Article:

———

My interpretation of 'compile' was 'translate into a binary format'. It 
could, of course, mean translating to any formats, not just binary.

> For example, it could be an archive of serialized MBean
> states that can simply be unmarshalled by the server and started.

Yes, this is one possible way of doing it, but I tried to address the 
risks with a binary approach that this could take.

> This has
> many potential advantages, such as reducing the startup time for very 
> large
> applications or reducing the resources required for an embedded 
> server."

I did disagree with the fact that it will reduce the startup time. This 
is based on nothing but speculation.

It also may not necessarily be the case that it will reduce the 
resources required for an embedded server; if, for example, other 
aspects of the core require an XML parser to be present (for instance) 
then the size may stay the same.

———

Set exercise: Can you revise the forum reply from "Yes, this is" up to and including "nothing but speculation.", with "speculation" replaced by "guesswork"?

———

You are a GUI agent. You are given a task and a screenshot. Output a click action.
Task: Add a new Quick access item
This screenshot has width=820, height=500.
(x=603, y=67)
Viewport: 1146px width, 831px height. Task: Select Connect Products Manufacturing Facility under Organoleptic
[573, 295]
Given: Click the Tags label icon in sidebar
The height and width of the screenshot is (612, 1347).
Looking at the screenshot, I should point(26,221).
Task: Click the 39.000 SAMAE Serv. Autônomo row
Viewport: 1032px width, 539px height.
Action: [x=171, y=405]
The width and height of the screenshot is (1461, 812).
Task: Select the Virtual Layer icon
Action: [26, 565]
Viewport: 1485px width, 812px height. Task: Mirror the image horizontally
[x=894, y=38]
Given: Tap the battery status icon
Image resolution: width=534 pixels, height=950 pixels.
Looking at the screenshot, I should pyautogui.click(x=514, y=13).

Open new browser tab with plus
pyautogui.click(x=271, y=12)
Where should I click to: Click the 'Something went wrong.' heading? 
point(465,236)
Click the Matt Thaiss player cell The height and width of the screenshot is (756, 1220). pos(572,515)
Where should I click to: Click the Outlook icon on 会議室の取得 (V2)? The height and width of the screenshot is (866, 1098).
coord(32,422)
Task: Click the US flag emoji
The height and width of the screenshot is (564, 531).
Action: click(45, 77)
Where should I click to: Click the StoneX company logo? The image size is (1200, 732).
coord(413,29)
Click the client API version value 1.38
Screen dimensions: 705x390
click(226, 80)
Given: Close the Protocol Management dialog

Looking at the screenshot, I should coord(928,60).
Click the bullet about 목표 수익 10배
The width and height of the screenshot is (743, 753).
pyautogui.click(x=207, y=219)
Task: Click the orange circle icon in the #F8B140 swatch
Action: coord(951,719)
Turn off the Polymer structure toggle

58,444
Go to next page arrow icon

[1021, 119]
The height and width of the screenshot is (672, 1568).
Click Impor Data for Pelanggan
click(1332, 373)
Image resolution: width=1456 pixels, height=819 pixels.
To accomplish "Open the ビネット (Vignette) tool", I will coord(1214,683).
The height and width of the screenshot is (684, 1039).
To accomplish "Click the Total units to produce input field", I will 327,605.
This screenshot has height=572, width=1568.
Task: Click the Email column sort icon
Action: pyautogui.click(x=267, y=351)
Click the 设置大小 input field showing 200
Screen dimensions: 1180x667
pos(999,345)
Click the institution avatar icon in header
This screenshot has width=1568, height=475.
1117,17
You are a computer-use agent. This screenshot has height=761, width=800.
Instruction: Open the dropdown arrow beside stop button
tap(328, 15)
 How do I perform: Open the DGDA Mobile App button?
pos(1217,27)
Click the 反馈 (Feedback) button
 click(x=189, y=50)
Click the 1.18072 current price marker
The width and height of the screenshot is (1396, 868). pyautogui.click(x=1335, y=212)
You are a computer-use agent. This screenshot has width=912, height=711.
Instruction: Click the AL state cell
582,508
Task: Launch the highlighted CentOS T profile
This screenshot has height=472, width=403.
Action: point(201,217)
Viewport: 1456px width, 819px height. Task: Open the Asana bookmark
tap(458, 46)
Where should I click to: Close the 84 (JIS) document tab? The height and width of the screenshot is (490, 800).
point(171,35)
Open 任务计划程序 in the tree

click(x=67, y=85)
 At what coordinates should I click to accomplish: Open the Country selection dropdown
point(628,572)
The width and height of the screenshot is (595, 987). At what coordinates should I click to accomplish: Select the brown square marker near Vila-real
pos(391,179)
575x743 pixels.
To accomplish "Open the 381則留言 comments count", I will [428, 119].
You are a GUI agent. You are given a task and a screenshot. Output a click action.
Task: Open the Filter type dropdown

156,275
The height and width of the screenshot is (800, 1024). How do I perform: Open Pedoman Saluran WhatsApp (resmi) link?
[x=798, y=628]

———

Exercise result:
Yes, this is one possible way of doing it, but I tried to address the 
risks with a binary approach that this could take.

> This has
> many potential advantages, such as reducing the startup time for very 
> large
> applications or reducing the resources required for an embedded 
> server."

I did disagree with the fact that it will reduce the startup time. This 
is based on nothing but guesswork.